Jakob Lomme aus Weeze am 5. Dezember 1976 an Heinrich Kleinen[2] in Uedem:
Ich kam mit Karl Leisner aus Kleve auf dasselbe Zimmer und hatte Gelegenheit, ihn aus der Nähe zu beobachten. […] Auch die meditative Form des Betens lag ihm. Nach dem Vor­trag des Spi­rituals (P. Bernardin) blieb er, in Gebet und Betrach­tung versunken, häufiger auf seinem Platz zurück und verließ dann nicht selten als letzter die Kapelle.

Karl Leisners Tagebücher geben Zeugnis davon, wieviel Geistliche Impulse er von Pater Bernardin bekommen hat.

[1]    Jakob Lomme (* 3.10.1914 in Walbeck, † 24.3.1997) – Eintritt ins Collegium Borromaeum in Münster 1.5.1934 – anfangs Zimmergenosse von Karl Leisner – Priesterweihe 23.9.1939 in Münster – Kaplan in Rheurdt St. Nikolaus 17.4.1940 bis 1943 – Militärdienst 1943–1945 – Pfarrer in Weeze 1960–1988

[2]    Heinrich Kleinen (* 27.8.1914 in Duis­burg-Hamborn, † 10.2.2004 in Goch) – Eintritt ins Collegium Borromaeum in Münster 1.5.1934 – Priester­weihe 23.9.1939 in Mün­ster – Ka­plan in Kleve Christus König 1948–1954 – Pfarrer in Uedem 1961–1986 – Erster Vorsit­zender des IKLK 1975–1987 – Im Martyrerprozeß für Karl Leisner hat er 1990 als Zeuge ausgesagt.

Seine Probekatechese hielt Karl Leisner im Kapuzinerkloster.

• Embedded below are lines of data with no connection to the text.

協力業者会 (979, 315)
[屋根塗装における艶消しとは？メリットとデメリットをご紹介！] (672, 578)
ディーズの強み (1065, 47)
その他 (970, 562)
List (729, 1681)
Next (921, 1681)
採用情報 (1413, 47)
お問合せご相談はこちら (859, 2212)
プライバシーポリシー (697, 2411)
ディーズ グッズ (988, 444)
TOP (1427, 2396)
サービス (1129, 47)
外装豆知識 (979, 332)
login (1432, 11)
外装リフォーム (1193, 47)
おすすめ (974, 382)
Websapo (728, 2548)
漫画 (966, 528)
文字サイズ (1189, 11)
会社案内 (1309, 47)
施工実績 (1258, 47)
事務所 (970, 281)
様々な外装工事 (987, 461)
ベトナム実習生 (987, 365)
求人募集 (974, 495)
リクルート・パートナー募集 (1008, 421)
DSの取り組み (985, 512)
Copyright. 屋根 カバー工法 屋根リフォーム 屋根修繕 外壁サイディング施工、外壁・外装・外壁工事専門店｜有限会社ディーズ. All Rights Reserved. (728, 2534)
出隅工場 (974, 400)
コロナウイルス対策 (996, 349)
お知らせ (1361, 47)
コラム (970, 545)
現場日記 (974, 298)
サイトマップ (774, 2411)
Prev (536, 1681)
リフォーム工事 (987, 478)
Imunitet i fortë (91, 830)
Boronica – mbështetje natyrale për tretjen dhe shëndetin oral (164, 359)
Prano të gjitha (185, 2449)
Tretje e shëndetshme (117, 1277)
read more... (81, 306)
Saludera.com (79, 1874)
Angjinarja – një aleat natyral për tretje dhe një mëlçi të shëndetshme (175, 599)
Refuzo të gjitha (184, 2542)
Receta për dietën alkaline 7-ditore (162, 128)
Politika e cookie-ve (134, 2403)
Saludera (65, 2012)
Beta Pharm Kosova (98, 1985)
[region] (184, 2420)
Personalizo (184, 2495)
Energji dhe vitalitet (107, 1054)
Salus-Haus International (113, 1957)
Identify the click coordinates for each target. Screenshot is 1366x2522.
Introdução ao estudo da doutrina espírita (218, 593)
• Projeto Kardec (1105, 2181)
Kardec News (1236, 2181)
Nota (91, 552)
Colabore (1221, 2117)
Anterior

Münster, Montag, 9. Januar 1939
[Tgb. 28, 8]
14.30 Uhr Probekatechese im Kapuzinerkloster.[1] Hirtenlegende wurde statt 10 Minuten 25! – Das Niveau der Geschichte (nach Köbes [Jakob] Lomme) unter dem der rfd. [? reifenden] Mädchen. – Sprache der Mädchen eine andere als die der Buben. Zu Ende [Schlußgebet] an der Krippe. Allein durch die Felder zu­rück.

[1]    Zum Kapuzinerkloster in Münster gehörte nie eine Schule. In der nahegelegenen Schul­straße gab es eine Realschule, die heute aufgelöst ist. Deren Schüler feierten in der Kapu­zinerkirche ihren Schulgottesdienst. Da vom „Schlußgebet an der Krippe“ die Rede ist, hat vermutlich auch die Katechese in der Kapuzinerkirche stattgefunden.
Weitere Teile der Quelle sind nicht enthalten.